Continuing on with my festive theme, I went looking for some seasonal archival photographs which would show us how people celebrated New Year’s in the past. I was amused by this image [C-07336], which was inscribed “New Year’s Eve at Mrs. James Fell’s home.”
Unfortunately, this image came to the Archives more than 50 years ago, and very little information about the photo was collected at the time. We don’t have a date (possibly around 1900?), or the names of the people in the photograph (although I’m pretty sure that Mrs. James Fell must be the dowager at the front). Nonetheless, I think it captures an interesting moment – and one that wasn’t easily documented 110 years ago, as an interior, night-time shot was technically challenging.
It’s also surprising how much extra information we can glean just by studying the image closely. For example, the man on the left is smoking a pipe, and wearing a very smart dressing gown over his clothes to protect them. The gentlemen and ladies appear to be “in their best”, but the household looks fairly modest. The cane-seated chair on the right has seen better days and has holes in the back and seat. Two heavy curtains, used to keep heat downstairs on cold nights, are visible on either side of the staircase. The door to a hallway closet is open, showing a variety of household products – a sight not often documented in family photographs of this, or any, era!
When analyzing photos for content, it is also useful to ask the “Who, What, When and Why” questions so that we understand the context of their creation. In this instance we know why the image was created – to record a celebration, and a gathering of friends and family. We know that all the people in the photo are connected in some way to Mrs. James Fell, and since the photograph probably originated with a family in Victoria I think it’s likely that it was taken inside this house, which is identified as James Frederick Fell’s house on Pandora Avenue in Victoria.
We can make an educated guess about the year of the New Year’s photo based on the clothing, and the specific date (December 31) is implied in the title. All of this information “adds value” to the image, and makes it worth keeping.
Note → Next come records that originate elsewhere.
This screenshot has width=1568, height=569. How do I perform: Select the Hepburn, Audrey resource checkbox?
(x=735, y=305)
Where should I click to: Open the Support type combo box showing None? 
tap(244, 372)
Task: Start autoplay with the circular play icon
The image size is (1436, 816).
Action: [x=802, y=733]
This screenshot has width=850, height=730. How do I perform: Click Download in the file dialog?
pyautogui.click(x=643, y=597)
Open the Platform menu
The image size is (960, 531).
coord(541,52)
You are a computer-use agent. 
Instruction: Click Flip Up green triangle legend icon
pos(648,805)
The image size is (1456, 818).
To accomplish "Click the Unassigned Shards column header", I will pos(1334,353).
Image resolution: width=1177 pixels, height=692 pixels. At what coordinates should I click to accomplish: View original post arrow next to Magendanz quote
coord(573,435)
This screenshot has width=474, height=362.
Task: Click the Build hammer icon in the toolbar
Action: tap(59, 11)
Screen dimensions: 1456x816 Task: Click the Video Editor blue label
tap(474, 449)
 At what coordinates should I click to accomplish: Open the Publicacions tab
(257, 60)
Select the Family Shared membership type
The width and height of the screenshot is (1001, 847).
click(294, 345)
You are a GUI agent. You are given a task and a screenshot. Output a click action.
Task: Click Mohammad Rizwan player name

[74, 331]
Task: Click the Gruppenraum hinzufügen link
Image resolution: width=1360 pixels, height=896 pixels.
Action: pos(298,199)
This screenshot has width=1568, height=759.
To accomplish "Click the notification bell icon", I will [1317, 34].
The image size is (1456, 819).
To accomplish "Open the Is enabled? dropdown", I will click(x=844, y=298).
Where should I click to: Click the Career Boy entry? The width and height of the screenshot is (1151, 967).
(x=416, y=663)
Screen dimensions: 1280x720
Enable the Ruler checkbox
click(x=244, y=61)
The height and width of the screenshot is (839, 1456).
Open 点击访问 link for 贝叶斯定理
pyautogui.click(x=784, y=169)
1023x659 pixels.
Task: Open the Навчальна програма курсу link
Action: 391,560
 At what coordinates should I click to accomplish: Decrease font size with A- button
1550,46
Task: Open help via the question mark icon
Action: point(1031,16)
Can you spot anything else in either photograph that you find noteworthy? Or do you know anything more about this family? Do let us know! You can email me directly at firstname.lastname@example.org. The more we know about images like this, the more valuable they become as research resources. (And if you print up any of your own pictures of this past New Year’s Eve, remember to label them lightly, and in pencil, with the date, place and names of the people in the photo. Rename and add information to your digital files too. You might save some future archivist or family historian a whole lot of head-scratching if you do!).